- GIVEN REQUEST: Return every line of the entries below that contains the string "pyautogui".
── EXTRACTED MATERIAL
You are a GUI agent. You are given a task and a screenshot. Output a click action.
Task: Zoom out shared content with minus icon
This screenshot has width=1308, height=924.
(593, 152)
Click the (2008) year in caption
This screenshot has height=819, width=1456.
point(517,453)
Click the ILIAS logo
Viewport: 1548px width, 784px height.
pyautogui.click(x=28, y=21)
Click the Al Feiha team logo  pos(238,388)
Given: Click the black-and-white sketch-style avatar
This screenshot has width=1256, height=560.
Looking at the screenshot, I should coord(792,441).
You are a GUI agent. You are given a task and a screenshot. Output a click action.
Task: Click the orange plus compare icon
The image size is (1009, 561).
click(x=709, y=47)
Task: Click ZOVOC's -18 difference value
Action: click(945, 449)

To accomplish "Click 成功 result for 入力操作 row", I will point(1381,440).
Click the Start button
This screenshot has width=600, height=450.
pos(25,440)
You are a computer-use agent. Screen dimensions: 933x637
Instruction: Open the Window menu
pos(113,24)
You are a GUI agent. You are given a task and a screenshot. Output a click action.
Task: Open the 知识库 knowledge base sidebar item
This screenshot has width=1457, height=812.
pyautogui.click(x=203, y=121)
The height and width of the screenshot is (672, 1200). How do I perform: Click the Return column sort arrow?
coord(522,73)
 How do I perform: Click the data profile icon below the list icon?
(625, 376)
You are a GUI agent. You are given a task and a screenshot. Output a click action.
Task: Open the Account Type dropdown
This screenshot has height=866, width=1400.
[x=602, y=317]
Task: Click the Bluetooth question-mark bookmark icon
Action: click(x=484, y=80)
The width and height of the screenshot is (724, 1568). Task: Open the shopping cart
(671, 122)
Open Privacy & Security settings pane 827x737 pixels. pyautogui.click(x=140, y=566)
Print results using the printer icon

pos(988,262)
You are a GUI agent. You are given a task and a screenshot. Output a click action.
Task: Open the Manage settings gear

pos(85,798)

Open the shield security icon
────
- FINISHED EXERCISE:
pyautogui.click(x=28, y=21)
pyautogui.click(x=203, y=121)
Open Privacy & Security settings pane 827x737 pixels. pyautogui.click(x=140, y=566)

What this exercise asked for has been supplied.